Tugas 1: Sebutkan semua bidang yang menurut teks tentang iklan rokok dan FCTC terkena dampak konsumsi tembakau dan paparan asap rokok.
Tugas 2: Kembalikan bagian teks tentang iklan rokok dan FCTC tanpa perubahan, mulai dari "Apa pentingnya Indonesia" dan terus sampai "penurunan prevalensi perokok.".

Teks Halaman:
Mengutip data Remotivi 2015, produk dengan biaya pembelanjaan iklan tertinggi pada media televisi ialah produk rokok. PT Djarum Indonesia tbk mendapat peringkat pertama dalam pembelanjaan iklan di televisi dengan besaran Rp1,05 triliun.

"Di televisi sekarang tren aturannya iklan rokok dibolehkan dari pukul 22.00 hingga 05.00," ucap Agus.

Perihal cerdiknya rokok memengaruhi pola pikir melalui iklan, disebutkan oleh Juru bicara Gerakan Muda (FCTC) Margianta Surahman mengatakan bahwa industri rokok memperdaya kelompok masyarakat anak-anak dengan cara yang sangat subliminal atau lewat bawah sadar, melalui pesan-pesan tersembunyi yang disisipkan pada objek-objek atau media tertentu, biasanya iklan.

Gerakan FCTC Muda merupakan sebuah inisiasi yang digagas sekumpulan anak muda dari berbagai kota di Indonesia. Tujuannya, menggalang dukungan masyarakat agar pemerintah Indonesia segera menandatangani Framework Convention on Tobacco Control (FCTC) dari Badan Kesehatan Sedunia (WHO). Dibentuk pada 2003 di WHO dan dihadiri 191 negara anggota badan tersebut, FCTC merespons epidemi tembakau yang jika tidak ditanggulangi akan sangat berdampak buruk pada masyarakat global.

FCTC bertujuan melindungi generasi masa kini dan masa mendatang dari dampak konsumsi tembakau dan paparan asap rokok terhadap kesehatan, sosial, lingkungan dan ekonomi.

Sebanyak 180 negara (90 persen) populasi dunia telah meratifikasi FCTC. Tapi, Indonesia belum.

Apa pentingnya Indonesia meratifikasi FCTC? Mungkin itu menjadi pertanyaan Anda. Dengan meratifikasi FCTC, pembangunan manusia di Indonesia akan lebih optimal dalam mencapai bonus demografi, kebijakan pengendalian konsumsi tembakau akan memiliki standardisasi, dan mempercepat penurunan prevalensi perokok.

Bahan yang Diberikan:
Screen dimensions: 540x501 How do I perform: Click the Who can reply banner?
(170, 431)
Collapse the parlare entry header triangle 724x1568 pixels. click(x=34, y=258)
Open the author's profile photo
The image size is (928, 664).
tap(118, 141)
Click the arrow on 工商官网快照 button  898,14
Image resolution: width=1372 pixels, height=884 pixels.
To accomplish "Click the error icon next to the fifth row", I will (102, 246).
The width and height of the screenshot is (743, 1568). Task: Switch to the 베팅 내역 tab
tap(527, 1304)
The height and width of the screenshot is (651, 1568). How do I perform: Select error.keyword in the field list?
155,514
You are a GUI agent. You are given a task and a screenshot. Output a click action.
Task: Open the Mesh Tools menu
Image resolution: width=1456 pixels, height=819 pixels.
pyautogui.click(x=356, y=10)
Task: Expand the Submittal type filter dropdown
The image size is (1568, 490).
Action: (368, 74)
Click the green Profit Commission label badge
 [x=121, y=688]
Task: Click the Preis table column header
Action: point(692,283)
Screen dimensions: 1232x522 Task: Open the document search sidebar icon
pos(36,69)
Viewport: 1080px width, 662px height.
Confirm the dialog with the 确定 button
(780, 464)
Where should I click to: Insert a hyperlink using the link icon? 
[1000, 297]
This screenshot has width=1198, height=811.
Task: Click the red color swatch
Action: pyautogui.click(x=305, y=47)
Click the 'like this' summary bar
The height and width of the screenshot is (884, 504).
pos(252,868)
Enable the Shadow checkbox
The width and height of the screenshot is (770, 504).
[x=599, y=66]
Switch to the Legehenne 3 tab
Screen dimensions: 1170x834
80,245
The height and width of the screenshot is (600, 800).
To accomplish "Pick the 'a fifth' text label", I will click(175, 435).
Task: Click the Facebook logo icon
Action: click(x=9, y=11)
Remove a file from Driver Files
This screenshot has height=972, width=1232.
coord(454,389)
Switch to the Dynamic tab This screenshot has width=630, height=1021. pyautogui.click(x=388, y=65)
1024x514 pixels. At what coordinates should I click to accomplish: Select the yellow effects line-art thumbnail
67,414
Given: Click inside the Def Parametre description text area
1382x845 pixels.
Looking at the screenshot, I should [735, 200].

Jawaban Tertulis 1: kesehatan, sosial, lingkungan, ekonomi

Jawaban Tertulis 2:
Apa pentingnya Indonesia meratifikasi FCTC? Mungkin itu menjadi pertanyaan Anda. Dengan meratifikasi FCTC, pembangunan manusia di Indonesia akan lebih optimal dalam mencapai bonus demografi, kebijakan pengendalian konsumsi tembakau akan memiliki standardisasi, dan mempercepat penurunan prevalensi perokok.